> **文書抜粋**

◇ ◇ ◇

前記高分子フィルムに関する具体的な説明は前述の通りである。
【0217】
前記前面板は、ディスプレイ装置に有用に適用され得る。
【0218】
前記高分子フィルムは、折り畳み特性に優れており、高温高湿の過酷な条件下においても優れた光学的物性および機械的物性を保持することができる。特に、高分子フィルムのみならず、機能層も折り畳み特性に優れているので、前記前面板は、フォルダブルディスプレイ装置またはフレキシブルディスプレイ装置に有用に適用することができる。
【0219】
[ディスプレイ装置]
一実現例によるディスプレイ装置は、表示部と、前記表示部上に配置された前面板とを含み、前記前面板は高分子フィルムを含む。
【0220】
また、前記高分子フィルムが、ポリアミド系樹脂およびポリイミド系樹脂から構成される群より選択された高分子樹脂を含む。
【0221】
一実現例による高分子フィルムは、オートクレーブ処理前のヘイズ(HZ0)が3%以下であり、前記式1aで表示されるΔHZ24値が500%以下である。
【0222】
他の実現例による高分子フィルムは、オートクレーブ処理前のモジュラス(MO0)が5GPa以上であり、前記式1bで表示されるΔTS24値が15%以下である。
【0223】
また他の実現例による高分子フィルムは、高分子樹脂および酪酸を含む。
前記高分子フィルムおよび前面板に関する具体的な説明は、前述の通りである。
【0224】
図1は、一実現例によるディスプレイ装置の断面図を示したものである。

◇ ◇ ◇

> **提示情報**
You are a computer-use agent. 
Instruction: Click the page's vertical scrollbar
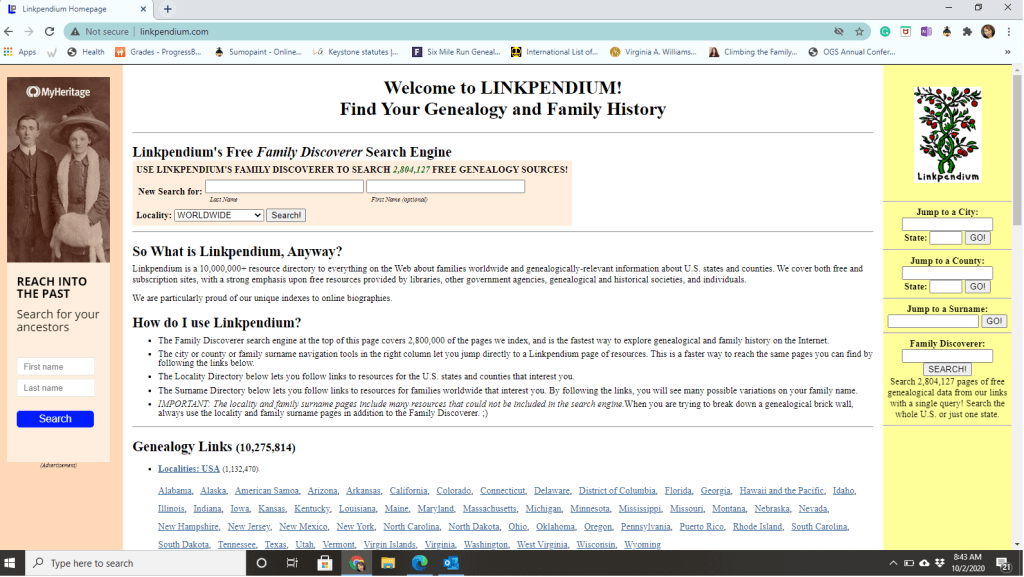click(1017, 300)
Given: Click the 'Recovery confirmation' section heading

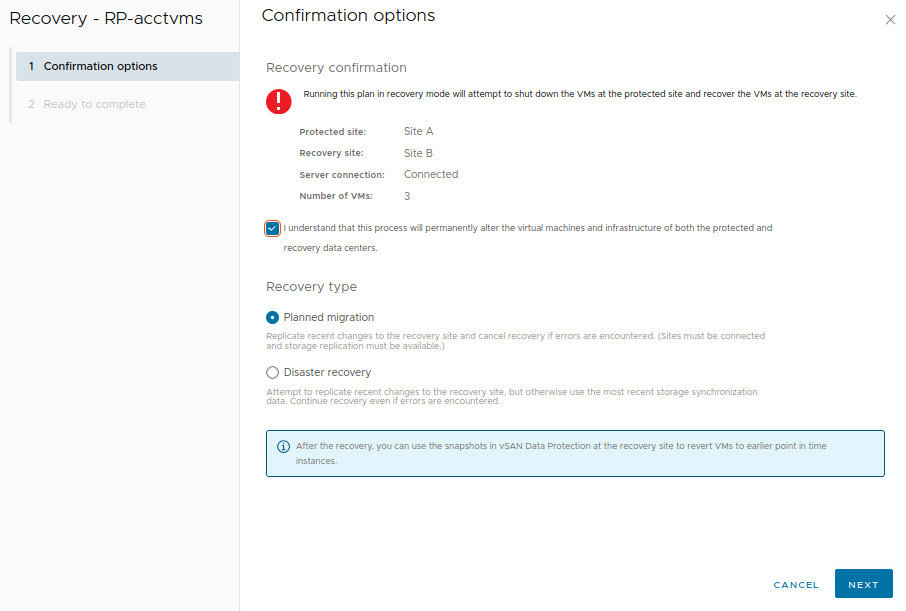Looking at the screenshot, I should [336, 68].
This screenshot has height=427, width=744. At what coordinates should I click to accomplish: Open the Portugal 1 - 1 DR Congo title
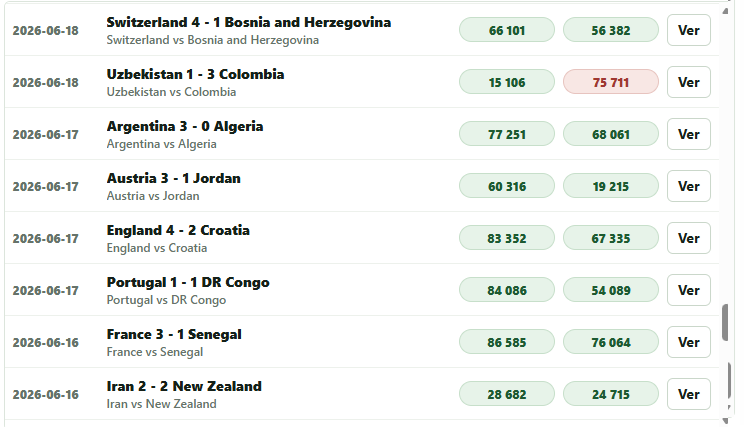click(x=188, y=282)
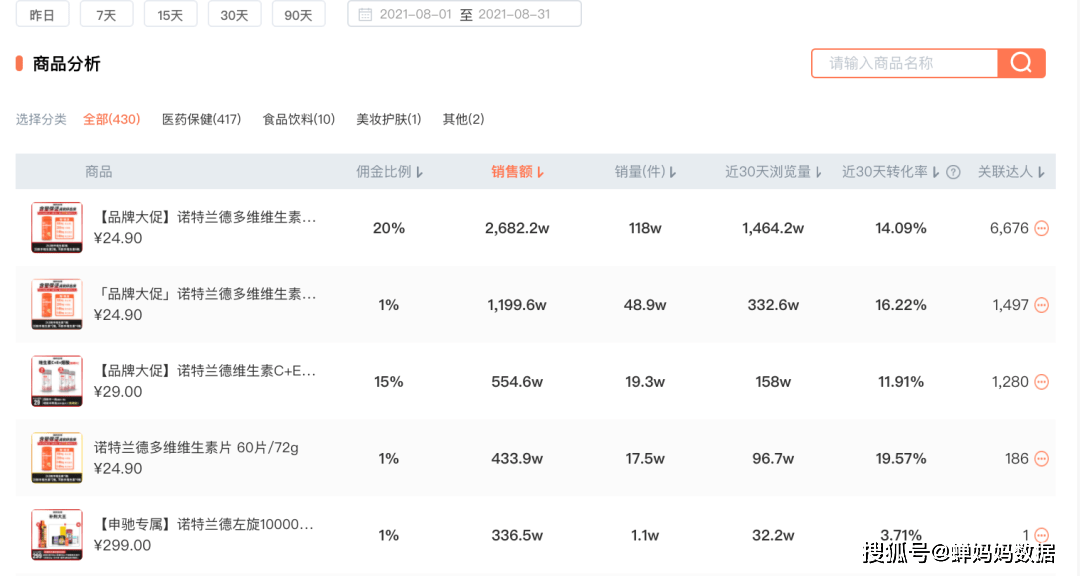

◇ ◇ ◇

> **小問 A**
高分子フィルムの文書抜粋から、「前記高分子フィルムに関する具体的な説明は前述の通りである。」を含む箇所で始め、「24値が500%以下である。」の後で止めて、その範囲を一字一句変えずに書き出してください。
> **小問 B**
高分子フィルムの文書抜粋によると、一実現例によるディスプレイ装置は何を含むか。

> **解答 A**
前記高分子フィルムに関する具体的な説明は前述の通りである。
【0217】
前記前面板は、ディスプレイ装置に有用に適用され得る。
【0218】
前記高分子フィルムは、折り畳み特性に優れており、高温高湿の過酷な条件下においても優れた光学的物性および機械的物性を保持することができる。特に、高分子フィルムのみならず、機能層も折り畳み特性に優れているので、前記前面板は、フォルダブルディスプレイ装置またはフレキシブルディスプレイ装置に有用に適用することができる。
【0219】
[ディスプレイ装置]
一実現例によるディスプレイ装置は、表示部と、前記表示部上に配置された前面板とを含み、前記前面板は高分子フィルムを含む。
【0220】
また、前記高分子フィルムが、ポリアミド系樹脂およびポリイミド系樹脂から構成される群より選択された高分子樹脂を含む。
【0221】
一実現例による高分子フィルムは、オートクレーブ処理前のヘイズ(HZ0)が3%以下であり、前記式1aで表示されるΔHZ24値が500%以下である。

> **解答 B**
表示部と、その表示部上に配置された前面板を含み、前面板は高分子フィルムを含む。